(Records contained in a dataset)

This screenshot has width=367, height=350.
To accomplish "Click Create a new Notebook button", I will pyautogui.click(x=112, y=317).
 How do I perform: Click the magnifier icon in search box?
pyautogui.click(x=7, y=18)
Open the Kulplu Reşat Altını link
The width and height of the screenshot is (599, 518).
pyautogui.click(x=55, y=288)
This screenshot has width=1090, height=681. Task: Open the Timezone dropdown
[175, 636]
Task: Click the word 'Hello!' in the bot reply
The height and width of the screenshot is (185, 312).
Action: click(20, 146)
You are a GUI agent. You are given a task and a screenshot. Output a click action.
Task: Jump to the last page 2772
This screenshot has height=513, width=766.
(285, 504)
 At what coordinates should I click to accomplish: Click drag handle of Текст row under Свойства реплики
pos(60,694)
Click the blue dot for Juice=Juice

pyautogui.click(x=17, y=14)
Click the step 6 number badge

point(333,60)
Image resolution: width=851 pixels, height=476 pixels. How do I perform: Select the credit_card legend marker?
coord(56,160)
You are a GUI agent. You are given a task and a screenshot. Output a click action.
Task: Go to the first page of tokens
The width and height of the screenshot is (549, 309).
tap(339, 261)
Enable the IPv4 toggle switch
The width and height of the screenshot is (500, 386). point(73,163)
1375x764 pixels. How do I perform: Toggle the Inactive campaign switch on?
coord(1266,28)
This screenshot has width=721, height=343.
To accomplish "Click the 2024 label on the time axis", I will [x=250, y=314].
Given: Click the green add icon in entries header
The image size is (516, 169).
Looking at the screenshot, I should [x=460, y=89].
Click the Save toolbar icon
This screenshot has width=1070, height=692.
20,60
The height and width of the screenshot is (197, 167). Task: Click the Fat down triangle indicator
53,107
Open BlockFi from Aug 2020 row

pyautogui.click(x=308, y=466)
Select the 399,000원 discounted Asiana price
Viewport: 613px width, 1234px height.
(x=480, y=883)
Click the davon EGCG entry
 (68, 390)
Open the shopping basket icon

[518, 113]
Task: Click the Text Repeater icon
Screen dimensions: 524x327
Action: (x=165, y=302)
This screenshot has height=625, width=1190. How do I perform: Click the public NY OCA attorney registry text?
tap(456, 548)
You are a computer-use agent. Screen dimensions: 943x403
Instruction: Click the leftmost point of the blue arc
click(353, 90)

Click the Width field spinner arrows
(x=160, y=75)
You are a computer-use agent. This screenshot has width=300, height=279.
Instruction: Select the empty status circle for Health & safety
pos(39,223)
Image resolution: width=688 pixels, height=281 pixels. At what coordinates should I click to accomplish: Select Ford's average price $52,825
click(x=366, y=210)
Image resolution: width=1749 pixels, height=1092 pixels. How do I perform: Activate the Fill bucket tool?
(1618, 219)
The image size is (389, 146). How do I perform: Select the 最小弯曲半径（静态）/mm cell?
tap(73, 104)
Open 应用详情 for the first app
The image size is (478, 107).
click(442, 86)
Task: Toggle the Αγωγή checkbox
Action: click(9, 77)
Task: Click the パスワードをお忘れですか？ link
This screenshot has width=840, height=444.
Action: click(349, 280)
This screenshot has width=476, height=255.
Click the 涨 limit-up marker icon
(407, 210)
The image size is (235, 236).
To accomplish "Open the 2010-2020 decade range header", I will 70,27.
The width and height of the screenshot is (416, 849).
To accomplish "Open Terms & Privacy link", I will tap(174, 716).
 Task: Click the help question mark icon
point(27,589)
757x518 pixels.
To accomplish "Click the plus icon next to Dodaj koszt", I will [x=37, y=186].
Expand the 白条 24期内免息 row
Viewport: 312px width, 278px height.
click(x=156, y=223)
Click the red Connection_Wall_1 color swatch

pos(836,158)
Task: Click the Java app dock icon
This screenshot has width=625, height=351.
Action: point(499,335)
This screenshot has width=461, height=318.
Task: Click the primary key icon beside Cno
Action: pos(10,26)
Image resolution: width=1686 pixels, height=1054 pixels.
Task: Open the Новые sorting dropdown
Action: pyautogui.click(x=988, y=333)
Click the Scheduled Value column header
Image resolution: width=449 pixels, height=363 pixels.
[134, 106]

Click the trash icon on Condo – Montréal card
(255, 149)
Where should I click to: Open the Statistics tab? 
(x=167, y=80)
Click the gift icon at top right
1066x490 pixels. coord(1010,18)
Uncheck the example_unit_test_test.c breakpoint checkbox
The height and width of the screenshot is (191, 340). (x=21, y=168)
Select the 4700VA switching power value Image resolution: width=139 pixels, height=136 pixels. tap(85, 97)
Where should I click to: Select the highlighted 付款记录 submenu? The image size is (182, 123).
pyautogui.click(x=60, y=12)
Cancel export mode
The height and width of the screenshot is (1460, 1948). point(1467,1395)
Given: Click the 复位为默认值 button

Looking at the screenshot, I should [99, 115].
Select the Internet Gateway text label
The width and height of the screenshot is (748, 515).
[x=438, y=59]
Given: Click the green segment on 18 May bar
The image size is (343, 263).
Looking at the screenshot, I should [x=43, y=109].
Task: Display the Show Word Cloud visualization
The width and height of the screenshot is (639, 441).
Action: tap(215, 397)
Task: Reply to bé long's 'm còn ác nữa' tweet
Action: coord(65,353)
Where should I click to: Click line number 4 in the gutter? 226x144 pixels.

## Aim of the exercise:
For the records above, state how many lines include the string "will", giving the number and nothing else.

## Worked solution:
5